» **Task description**:
Please return the data word for word and leave out any picture it contains.

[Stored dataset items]
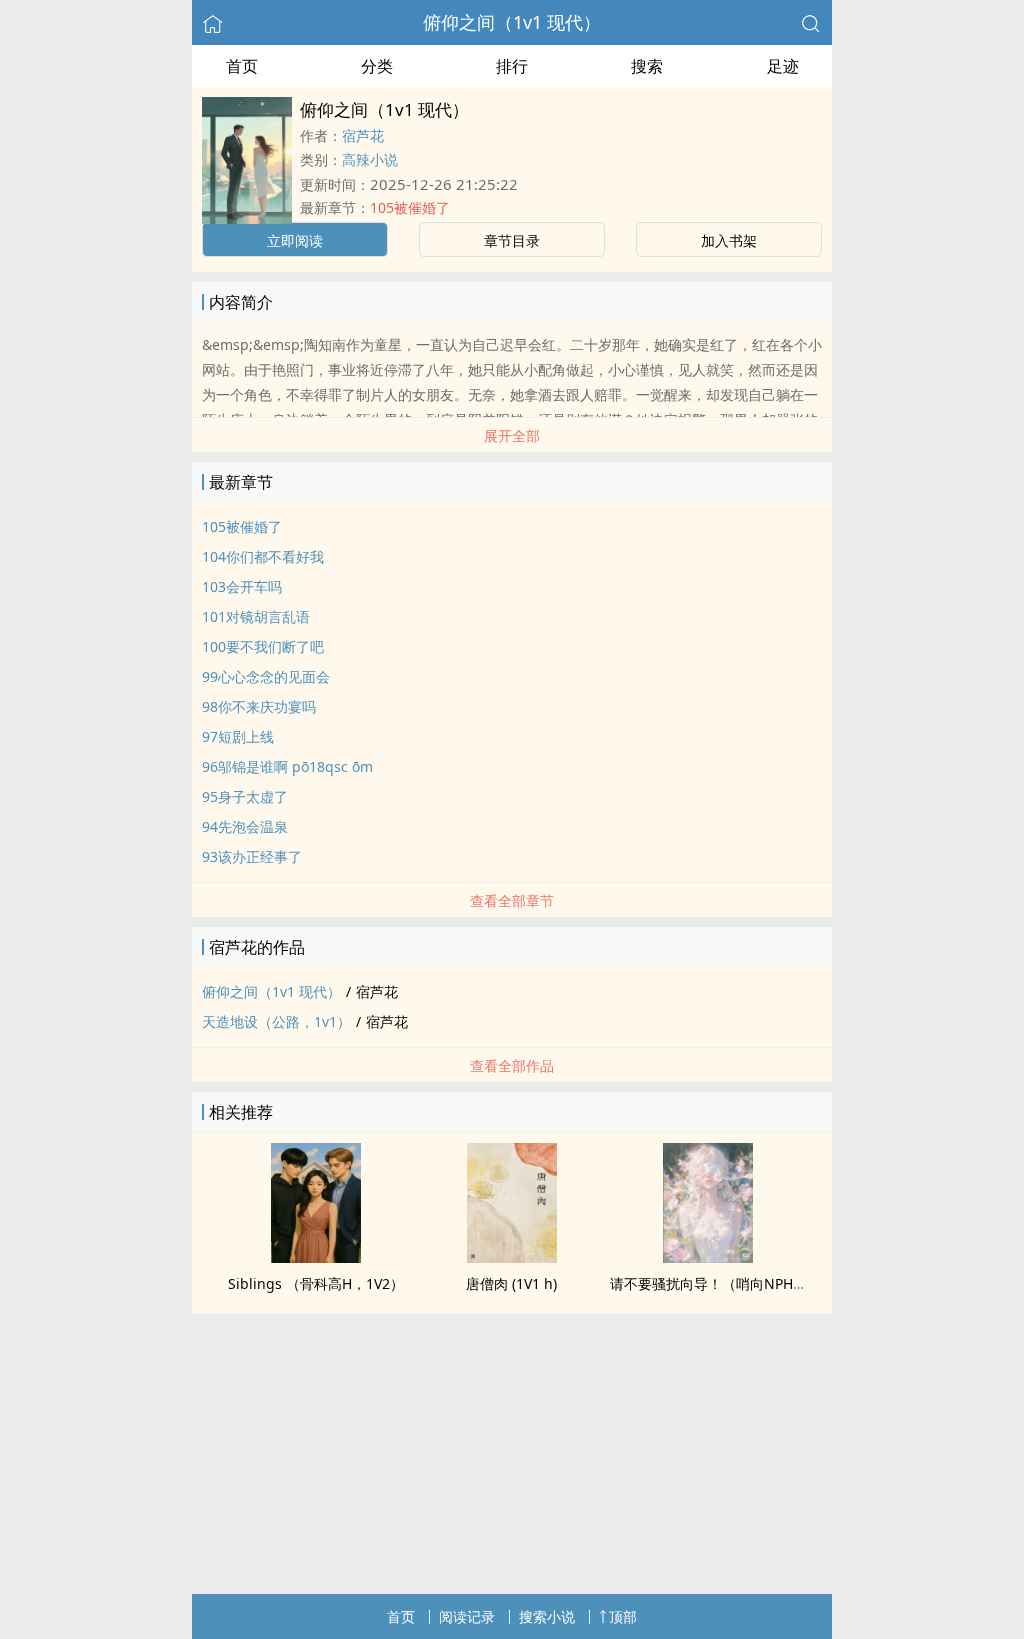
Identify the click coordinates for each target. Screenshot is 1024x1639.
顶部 (623, 1616)
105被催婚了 (410, 207)
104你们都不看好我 (263, 556)
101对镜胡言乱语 (256, 616)
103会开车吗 (242, 586)
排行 (512, 66)
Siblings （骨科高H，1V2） (316, 1283)
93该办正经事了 (252, 856)
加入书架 (729, 240)
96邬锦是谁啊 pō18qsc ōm (287, 766)
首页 (242, 66)
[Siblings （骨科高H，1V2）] (316, 1257)
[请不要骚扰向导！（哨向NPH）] (708, 1257)
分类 (377, 66)
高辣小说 (370, 159)
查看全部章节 (512, 900)
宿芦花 (363, 135)
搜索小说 (547, 1616)
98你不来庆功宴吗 (259, 706)
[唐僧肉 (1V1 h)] (512, 1257)
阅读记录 (467, 1616)
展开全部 (512, 435)
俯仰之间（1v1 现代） (512, 22)
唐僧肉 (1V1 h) (511, 1283)
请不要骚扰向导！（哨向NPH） (708, 1283)
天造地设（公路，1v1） (276, 1021)
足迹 (783, 66)
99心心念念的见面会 (266, 676)
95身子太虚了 (245, 796)
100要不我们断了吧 (263, 646)
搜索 (647, 66)
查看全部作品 (512, 1065)
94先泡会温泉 (245, 826)
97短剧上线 (238, 736)
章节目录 (512, 240)
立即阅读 (295, 240)
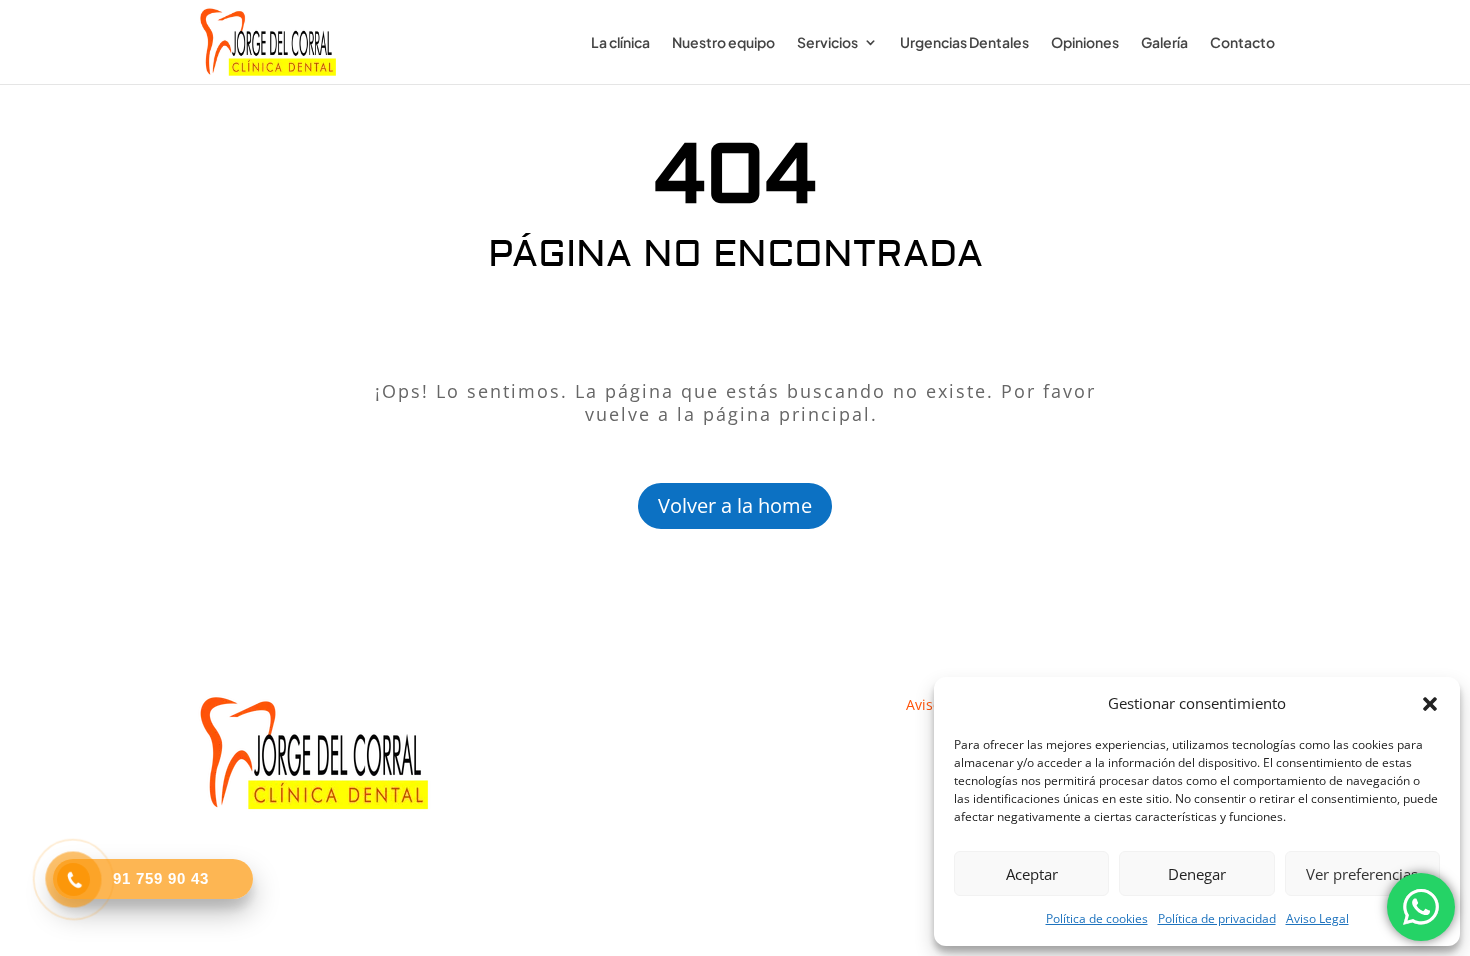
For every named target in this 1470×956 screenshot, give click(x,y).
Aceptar (1032, 874)
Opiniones (1085, 43)
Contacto (1242, 43)
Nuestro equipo (723, 43)
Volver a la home (735, 505)
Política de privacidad (1217, 918)
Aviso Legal (1317, 918)
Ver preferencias (1362, 874)
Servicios (827, 43)
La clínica (620, 43)
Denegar (1197, 874)
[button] (1430, 704)
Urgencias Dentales (964, 43)
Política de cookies (1097, 918)
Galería (1164, 43)
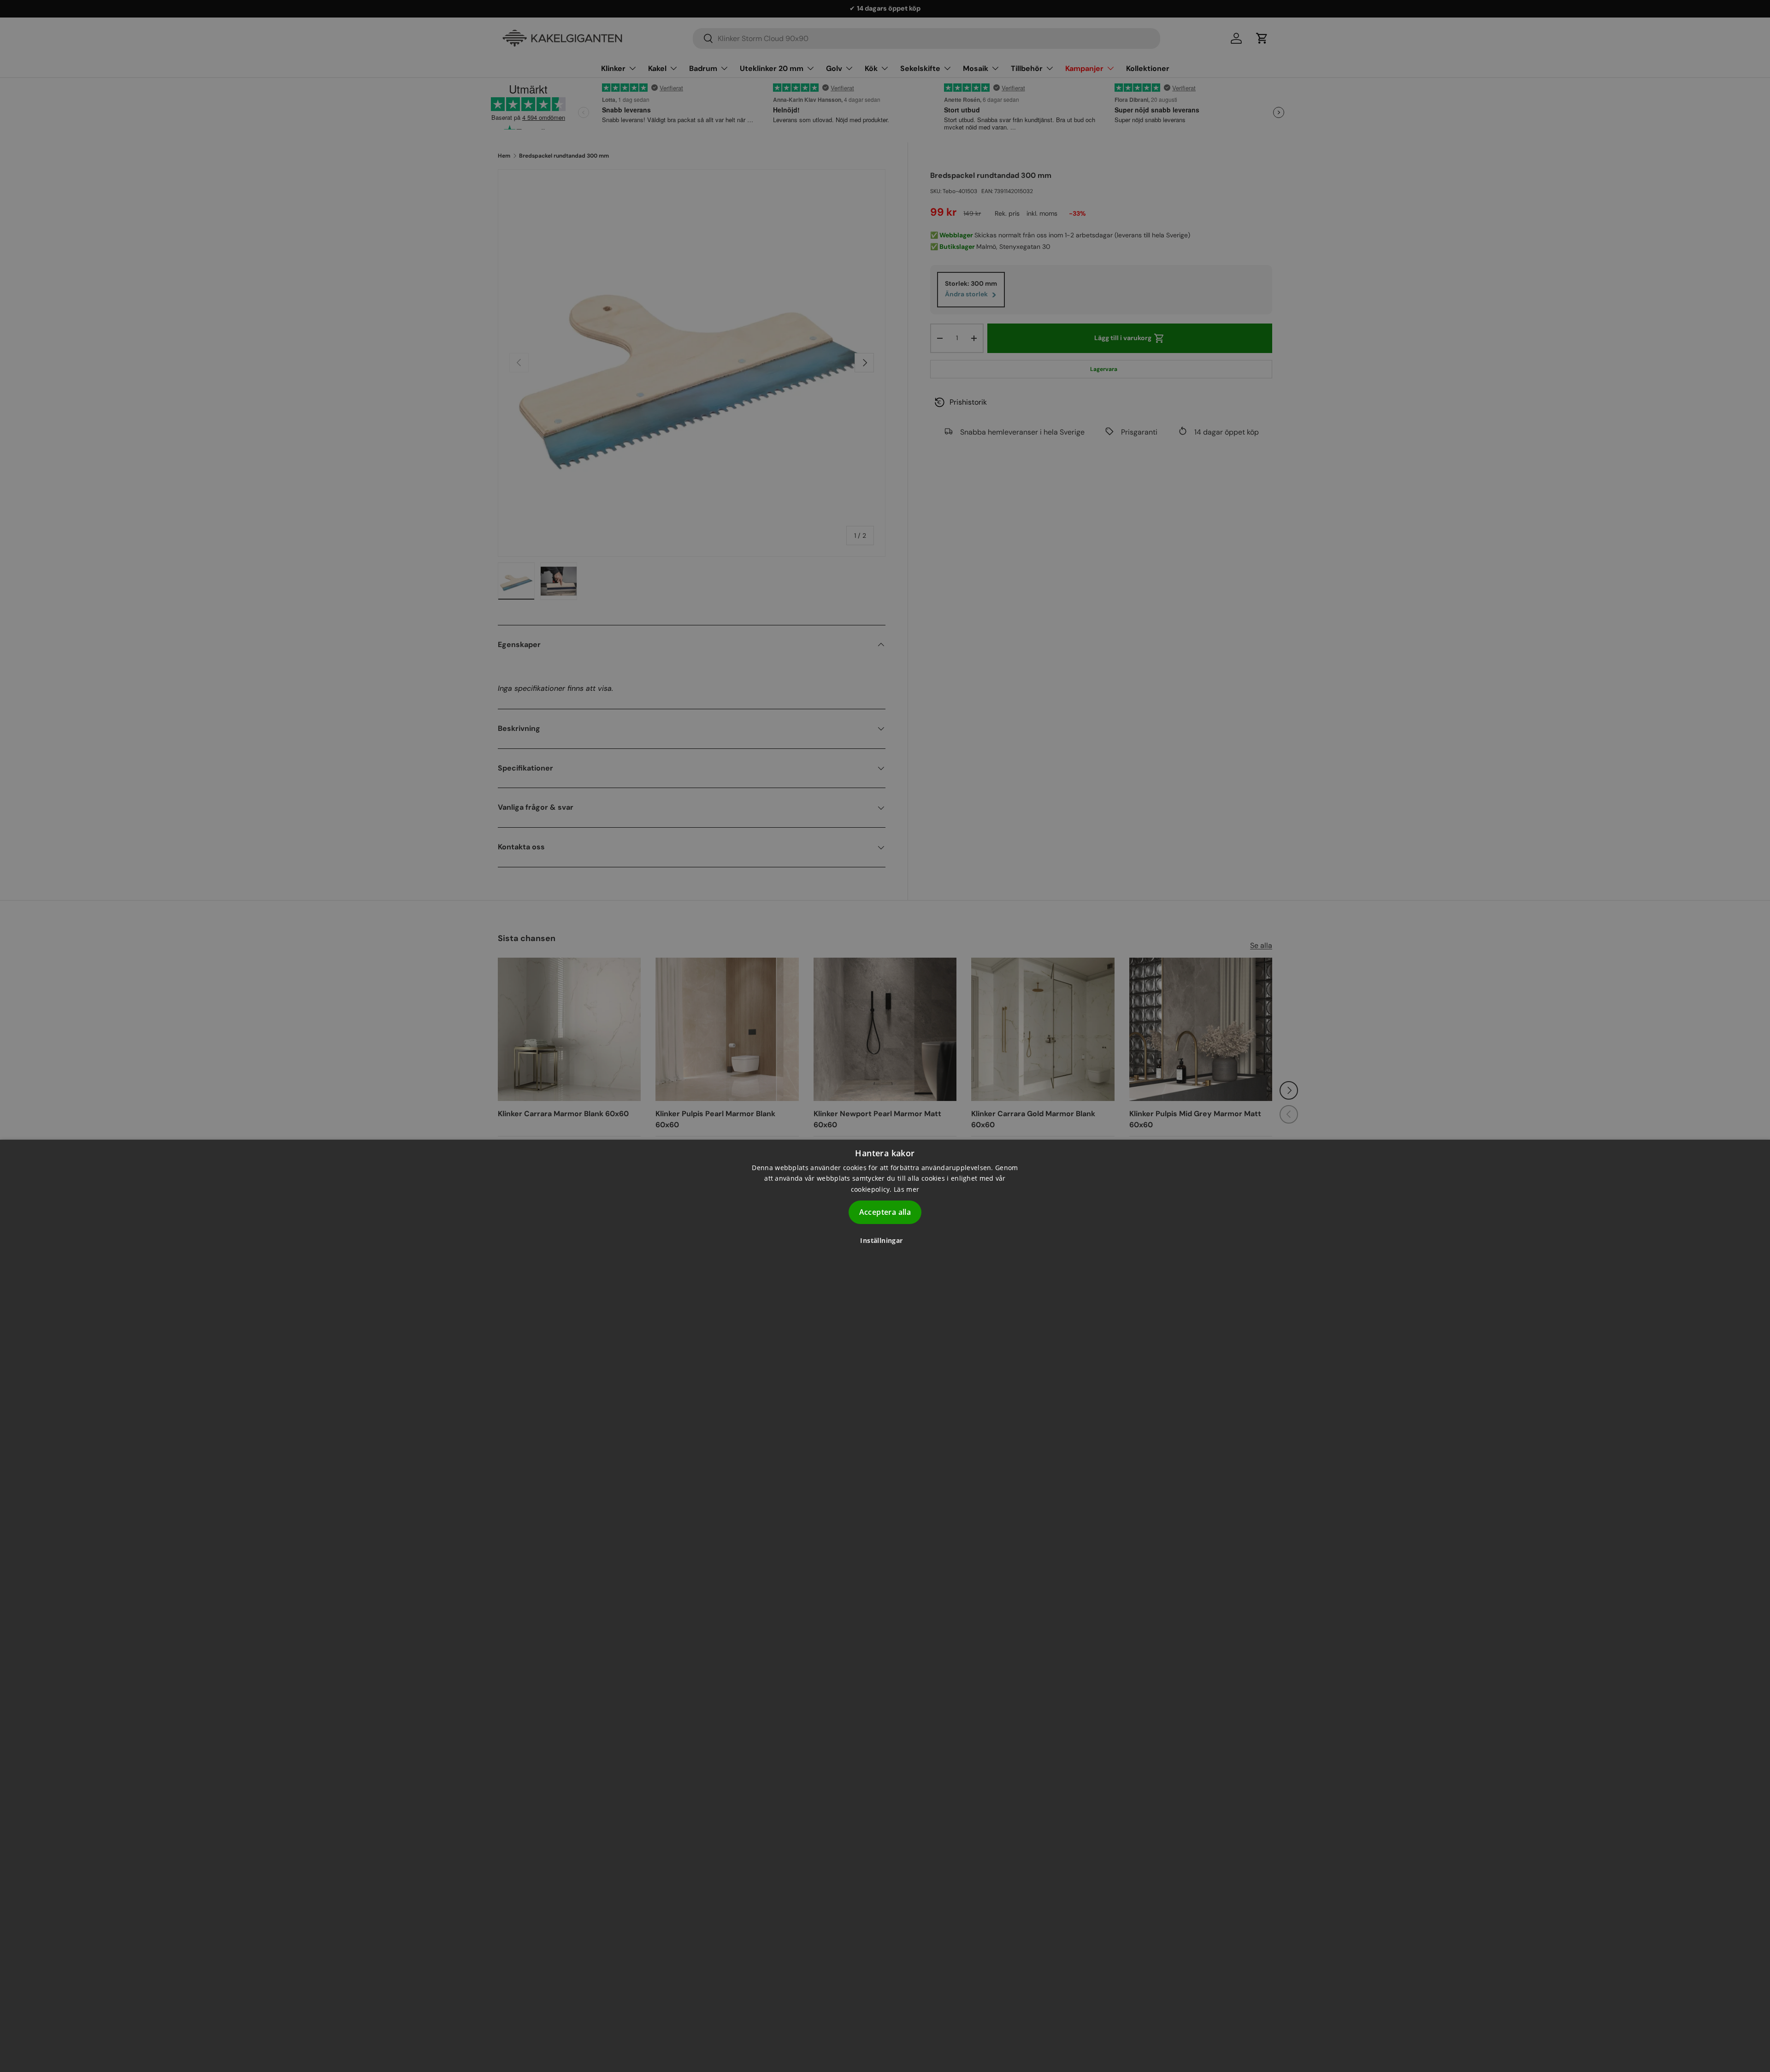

» **Result of this task**:
Identify the click coordinates for each target. Screenshot is 1024x1639.
顶部 (623, 1616)
105被催婚了 (410, 207)
104你们都不看好我 (263, 556)
101对镜胡言乱语 (256, 616)
103会开车吗 (242, 586)
排行 (512, 66)
Siblings （骨科高H，1V2） (316, 1283)
93该办正经事了 (252, 856)
加入书架 (729, 240)
96邬锦是谁啊 pō18qsc ōm (287, 766)
首页 (242, 66)
[Siblings （骨科高H，1V2）] (316, 1257)
[请不要骚扰向导！（哨向NPH）] (708, 1257)
分类 (377, 66)
高辣小说 (370, 159)
查看全部章节 (512, 900)
宿芦花 (363, 135)
搜索小说 (547, 1616)
98你不来庆功宴吗 (259, 706)
[唐僧肉 (1V1 h)] (512, 1257)
阅读记录 (467, 1616)
展开全部 (512, 435)
俯仰之间（1v1 现代） (512, 22)
唐僧肉 (1V1 h) (511, 1283)
请不要骚扰向导！（哨向NPH） (708, 1283)
天造地设（公路，1v1） (276, 1021)
足迹 (783, 66)
99心心念念的见面会 (266, 676)
95身子太虚了 (245, 796)
100要不我们断了吧 (263, 646)
搜索 (647, 66)
查看全部作品 (512, 1065)
94先泡会温泉 (245, 826)
97短剧上线 (238, 736)
章节目录 (512, 240)
立即阅读 (295, 240)
For every named target in this 1470×956 screenshot, give click(x,y).
Aceptar (1032, 874)
Opiniones (1085, 43)
Contacto (1242, 43)
Nuestro equipo (723, 43)
Volver a la home (735, 505)
Política de privacidad (1217, 918)
Aviso Legal (1317, 918)
Ver preferencias (1362, 874)
Servicios (827, 43)
La clínica (620, 43)
Denegar (1197, 874)
[button] (1430, 704)
Urgencias Dentales (964, 43)
Política de cookies (1097, 918)
Galería (1164, 43)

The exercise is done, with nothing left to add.